The 'they’ includes Mutai’s training partner and marathon debutant, Dennis Kimetto, whose 59:14 Half Marathon and World record 25k (1:11:18), both here in Berlin this year, promise much.
Mutai finished second here to Makau two years ago, in 2:05:10, in a rain-sodden race. But he had an 'annus mirabilis’ the following year, running an extraordinary 2:03:02 to win Boston (on a course not accepted for World Record purposes), then winning New York in another course record, 2:05:05.
In contrast, 2012 has been disastrous for Mutai. He had to drop out of this year’s Boston, suffering from the hot conditions, a reversal which prompted the Kenyan selectors to ignore him (and Makau) for London 2012. "I was disappointed not to finish Boston, and the selection was Athletics Kenya’s decision," said Mutai at Friday morning’s press conference in central Berlin, "but it’s given me motivation to run well here."
Proof of that is that Mutai and company have requested a pace of 1:01:40 for the first half. Whereby hangs a tale, of Boston. When you’ve run the fastest time in history, World record or not, the suggestion that it wasn’t all your own work evidently rankles. Someone asked what time Mutai thought he might have run, had there not been a gale force breeze behind the pack in Boston 2011.
"The race started at a very fast pace," related Mutai. "I only realised how fast at halfway, and I asked myself if we could even finish running at that pace. I didn’t feel the wind when I was running. But there were 12 of us, running fast, there isn’t a pacemaker in Boston. People afterwards said it was the wind, but they didn’t give credit to the runners."

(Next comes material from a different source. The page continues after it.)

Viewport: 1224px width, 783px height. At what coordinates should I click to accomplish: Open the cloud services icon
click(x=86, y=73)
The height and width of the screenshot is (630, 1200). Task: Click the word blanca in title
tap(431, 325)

There is of course the little matter of the drop between start and finish, which prevents Boston being accepted for record purposes; but since there is a lot of up and down between, runners maintain Boston is just as hard as elsewhere.
The contrast, and advantage of Berlin from Mutai’s perspective is, "because of the hills in Boston you can’t go with the same speed, but the Berlin course is flat, so you can maintain the same speed." Mutai had a bad cough and cold two weeks ago, but maintains he is fully fit and raring to go. He hesitated when asked what percentage chance he gave himself of breaking Makau’s record, but retreated behind a circumspect, "I’ll do my best."

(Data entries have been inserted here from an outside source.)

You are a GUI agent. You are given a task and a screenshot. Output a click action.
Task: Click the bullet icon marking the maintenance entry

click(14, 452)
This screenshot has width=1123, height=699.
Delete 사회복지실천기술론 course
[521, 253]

Not only will he have Kimetto for company, but race director Mark Milde is trying to make Mutai feel as comfortable as could be possible by enlisting other members of his training group as pacemakers.
Should Mutai and Kimetto falter, another colleague Jonathan Maiyo (2:04:56 in Dubai in January) should be thereabouts to pick up the pieces. But despite his marvellous 2011, Mutai emphasised that he still has much to do.
"I’ve not reached where I want to be in my career," he said finally, "I’m still looking for that."
Whether Mutai finds it here on the streets of Berlin, and whether or not he breaks Makau’s World record on Sunday, there will be a nice irony in the finishers’ medal he will be handed after crossing the line. It bears the likeness of…. Patrick Makau.